Приведенный отрывок >>
==================================================

На лике божественного Мальчика написаны решимость, нетерпение и жестокость. Даже его кудри выглядят жесткими, как металл. По-видимому, он протягивает теснящимся за его спиной собакам — небрежно, даже не глядя — что-то из выигранных сию минуту внутренностей. Его партнерша, согласная вот так по частям отдать всю себя, воплощает самозабвение, характерное для одиноких, столь же задумчивых героинь других произведений. Все вместе крайне запутанно, недоступно пониманию. Множество загадочных деталей поочередно приковывают внимание наблюдателя. Но женщина, бестрепетно играющая собственными чувствами, тяжесть ее добровольного отчаяния — вот что затмевает театральную сложность всего остального.
В таких произведениях фантастическое едва ли не грешит излишеством. Вопреки видимости, в эмблемах и алхимических гравюрах все как раз наоборот. Как бы то ни было, именно с этого момента открывается путь к
III. Демон аналогии
Алхимические гравюры иллюстрируют особую, но ограниченную сферу. В них редко встречаются размах и свобода, способные обеспечить более широкий резонанс. Даже над образами Михаэля Майера все еще довлеет их научное, можно сказать, техническое происхождение: как бы то ни было, они продиктованы необходимостью иносказательного описания самих лабораторных манипуляций.

==================================================

Предоставленные записи >>

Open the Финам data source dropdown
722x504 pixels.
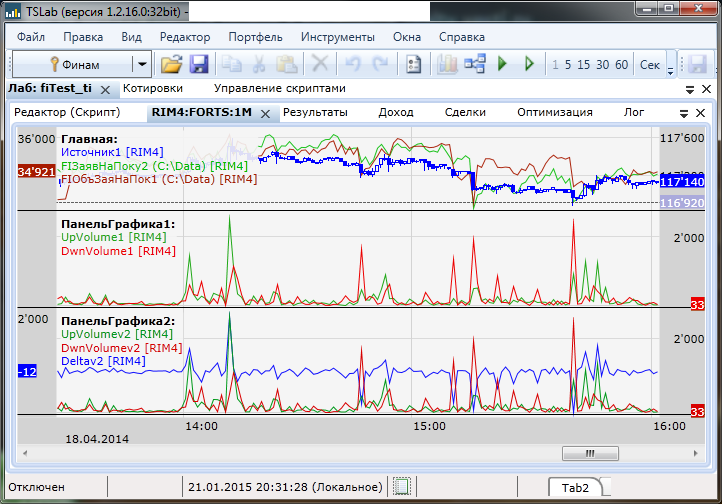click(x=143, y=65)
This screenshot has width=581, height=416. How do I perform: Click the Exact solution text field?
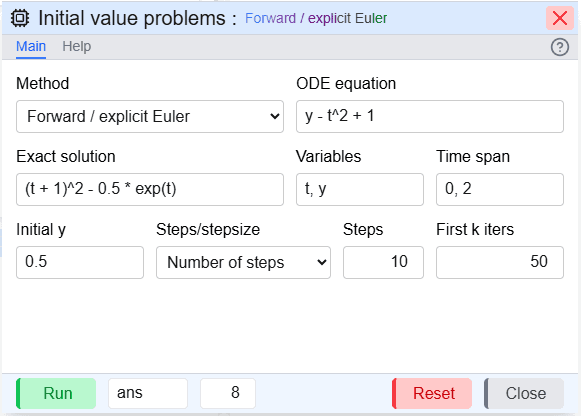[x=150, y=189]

==================================================

Задание 1 >> Перепишите часть приведенного отрывка от слов «В таких произведениях» вплоть до слов «самих лабораторных манипуляций.» включительно, заменив «редко» на «нечасто».
Задание 2 >> Соответствуют ли приведенному отрывку следующие утверждения? (a) В алхимических гравюрах редко встречаются размах и свобода. (b) Мальчик внимательно смотрит на собак, когда что-то им протягивает. (c) Образы Михаэля Майера полностью свободны от технического происхождения. Для каждого ответьте «да» или «нет» и приведите решающие слова из отрывка.
Задание 3 >> Напишите продолжение приведенного отрывка, начиная сразу после его последнего предложения.

Ответ 1 >>
В таких произведениях фантастическое едва ли не грешит излишеством. Вопреки видимости, в эмблемах и алхимических гравюрах все как раз наоборот. Как бы то ни было, именно с этого момента открывается путь к
III. Демон аналогии
Алхимические гравюры иллюстрируют особую, но ограниченную сферу. В них нечасто встречаются размах и свобода, способные обеспечить более широкий резонанс. Даже над образами Михаэля Майера все еще довлеет их научное, можно сказать, техническое происхождение: как бы то ни было, они продиктованы необходимостью иносказательного описания самих лабораторных манипуляций.

Ответ 2 >>
(a) Да: «В них редко встречаются размах и свобода».
(b) Нет: «небрежно, даже не глядя».
(c) Нет: «Даже над образами Михаэля Майера все еще довлеет их научное, можно сказать, техническое происхождение».

Ответ 3 >>
Живописцы и граверы Возрождения не связаны столь деспотичными условиями. Впрочем, уже в XV веке появились композиции откровенно декоративного характера, в которых, однако, чувствуется готовность принимать и прятать некий второй смысл. Такое впечатление производят, в частности, «Лабиринт» работы флорентийского анонима, хранящийся в Британском музее, «Битва обнаженных» Поллайоло, «Битва морских божеств» Андреа Мантеньи, более поздний «Скелет» Агостино Венециано[54]. Начиная с произведений подобного рода, где преобладает забота о пластических качествах, и, вероятно, под возрастающим влиянием философского учения платоников в конце этого века и в начале следующего художники стремятся превратить своих прекрасных обнаженных персонажей, представленных в окружении загадочных атрибутов, в вестников некой тайной истины. Без сомнения, Джованни Беллини (1426–1516) в живописи, Маркантонио Раймонди (1480–1530) в искусстве гравюры с полным основанием можно считать дальше и решительнее всех продвинувшимися по пути, обреченному остаться довольно пустынным.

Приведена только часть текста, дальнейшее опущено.